**OBIETTIVO**
Rispondi alle domande sul testo relativo ai valori del cristianesimo:
1. Quale comunista di lunga tradizione ha rivolto la propria attenzione al ruolo del pensiero cattolico?
2. Secondo i sondaggi citati, quale percentuale di italiani ritiene che l’Odissea sia stata scritta da Virgilio?
3. Su che cosa è fondata la rivista Micromega?

**TESTO DA ANALIZZARE**
::::::

Un patrimonio che appartiene a tutti
Sono da moltissimo tempo convinto che non sia necessario essere cattolici, credenti e praticanti per condividere l’etica, i valori di fondo del cristianesimo e i suoi insegnamenti.
Sono valori laici che, in una stagione di crescente secolarizzazione, con la democrazia rappresentativa in forte crisi e da reinventare, con il declino sociale e politico, con giovani che non vanno più né in chiesa né a votare, con la crescente attrazione verso autocrazie solo formalmente democratiche e con il diffuso desiderio di fare i leader fondando partitini personali e camminando da soli a tutti i costi, senza neppure avvertire il bisogno di incontrarsi, devono essere alimentati e approfonditi giorno dopo giorno. Perché appartengono a tutti, e non soltanto ai cristiani e ai cattolici.
L’ho saputo in ritardo, ma ricordo ancora quanto mi abbia sorpreso. Non è stato il primo, né sarà l’unico, ma certamente ha fatto notizia apprendere che un comunista di lunga tradizione, nato, cresciuto e formato dal materialismo storico marxista come Goffredo Bettini, abbia rivolto la propria attenzione al ruolo del pensiero cattolico e dei suoi insegnamenti, non solo per il dibattito democratico, ma per la vita sociale nel suo complesso.
Bettini è andato infatti ben oltre la convenienza, tutta politica, della sinistra odierna di avere al proprio interno una componente cattolica. Ha posto, invece, una questione di natura valoriale, dichiarandosi convinto che «sta andando avanti un post-umano che consuma l’autenticità della vita. E il pensiero cristiano è centrale per difenderci».
Le radici cristiane della democrazia liberale
Vorrei però partire da una considerazione più generale.
È un antico riflesso dell’Illuminismo, e di chi continua a confidare esclusivamente nel razionalismo. Secondo questa impostazione, la scienza, il progresso e persino le ragioni pratiche della democrazia politica avrebbero una piena autonomia conoscitiva e non dovrebbero mai intrecciarsi con la fede cristiana e con i valori che da essa derivano. La modernità, il progresso, perfino i diritti umani e sociali sarebbero tali soltanto se affidati esclusivamente alla ragione e mantenuti autonomi rispetto ai valori cattolici, alla Chiesa e alla sua etica sociale e comunitaria.
Non sono considerazioni tratte dalla pur interessante rivista atea Micromega, fondata sulla centralità dell’individuo. Bisogna però riconoscere che, con una secolarizzazione sempre più avanzata e un’ignoranza sempre più diffusa — basti pensare ai recentissimi sondaggi secondo i quali il 52 per cento degli italiani ritiene che l’Odissea sia stata scritta da Virgilio — questo modo di pensare tende a diventare senso comune.

::::::

**DATI ESTRATTI**
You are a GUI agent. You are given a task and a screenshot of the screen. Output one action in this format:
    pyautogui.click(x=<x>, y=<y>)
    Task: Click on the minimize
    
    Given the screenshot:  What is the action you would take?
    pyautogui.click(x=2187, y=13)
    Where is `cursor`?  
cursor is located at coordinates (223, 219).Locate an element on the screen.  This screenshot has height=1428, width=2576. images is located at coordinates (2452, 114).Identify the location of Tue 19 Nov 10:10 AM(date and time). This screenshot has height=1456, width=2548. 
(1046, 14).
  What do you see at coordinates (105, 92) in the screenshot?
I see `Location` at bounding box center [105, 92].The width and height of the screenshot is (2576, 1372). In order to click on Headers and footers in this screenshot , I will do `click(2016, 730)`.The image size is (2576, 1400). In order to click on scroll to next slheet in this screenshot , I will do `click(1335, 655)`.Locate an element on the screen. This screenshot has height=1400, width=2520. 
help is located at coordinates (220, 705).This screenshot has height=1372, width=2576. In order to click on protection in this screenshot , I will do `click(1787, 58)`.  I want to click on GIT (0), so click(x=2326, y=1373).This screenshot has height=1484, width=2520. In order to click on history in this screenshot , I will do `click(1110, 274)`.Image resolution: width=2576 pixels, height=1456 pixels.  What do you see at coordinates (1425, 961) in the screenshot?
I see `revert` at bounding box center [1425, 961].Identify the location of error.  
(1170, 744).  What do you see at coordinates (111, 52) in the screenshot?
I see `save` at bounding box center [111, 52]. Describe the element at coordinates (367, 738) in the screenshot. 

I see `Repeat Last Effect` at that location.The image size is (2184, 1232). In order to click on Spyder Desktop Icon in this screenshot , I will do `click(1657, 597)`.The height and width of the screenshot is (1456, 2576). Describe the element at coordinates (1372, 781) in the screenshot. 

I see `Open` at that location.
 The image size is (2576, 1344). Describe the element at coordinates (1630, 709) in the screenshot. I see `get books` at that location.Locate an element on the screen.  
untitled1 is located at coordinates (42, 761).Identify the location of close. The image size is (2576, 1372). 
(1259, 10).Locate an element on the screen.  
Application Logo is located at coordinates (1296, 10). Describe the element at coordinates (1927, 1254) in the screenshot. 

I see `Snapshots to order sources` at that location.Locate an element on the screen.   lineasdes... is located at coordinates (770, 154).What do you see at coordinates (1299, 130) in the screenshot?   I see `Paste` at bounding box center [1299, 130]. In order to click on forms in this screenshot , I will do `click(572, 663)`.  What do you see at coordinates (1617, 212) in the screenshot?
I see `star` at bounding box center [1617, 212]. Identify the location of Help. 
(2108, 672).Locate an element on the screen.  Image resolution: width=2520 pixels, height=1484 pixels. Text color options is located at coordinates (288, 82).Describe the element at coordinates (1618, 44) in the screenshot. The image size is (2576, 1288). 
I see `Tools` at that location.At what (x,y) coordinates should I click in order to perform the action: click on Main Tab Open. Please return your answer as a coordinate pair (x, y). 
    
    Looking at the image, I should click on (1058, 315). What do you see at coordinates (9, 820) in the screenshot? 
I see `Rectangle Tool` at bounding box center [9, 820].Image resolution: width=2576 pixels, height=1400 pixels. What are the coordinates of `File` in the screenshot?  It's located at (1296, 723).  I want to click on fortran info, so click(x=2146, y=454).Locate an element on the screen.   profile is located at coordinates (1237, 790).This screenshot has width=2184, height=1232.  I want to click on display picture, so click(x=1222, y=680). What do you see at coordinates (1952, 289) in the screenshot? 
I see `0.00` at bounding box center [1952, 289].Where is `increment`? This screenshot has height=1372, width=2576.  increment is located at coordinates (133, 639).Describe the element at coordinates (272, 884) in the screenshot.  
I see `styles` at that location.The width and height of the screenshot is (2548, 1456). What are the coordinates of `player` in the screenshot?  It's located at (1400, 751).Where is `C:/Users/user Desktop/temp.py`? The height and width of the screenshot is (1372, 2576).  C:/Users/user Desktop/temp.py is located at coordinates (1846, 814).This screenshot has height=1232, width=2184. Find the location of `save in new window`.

::::::

**SOLUZIONE**
1. Goffredo Bettini.
2. Il 52 per cento.
3. Sulla centralità dell’individuo.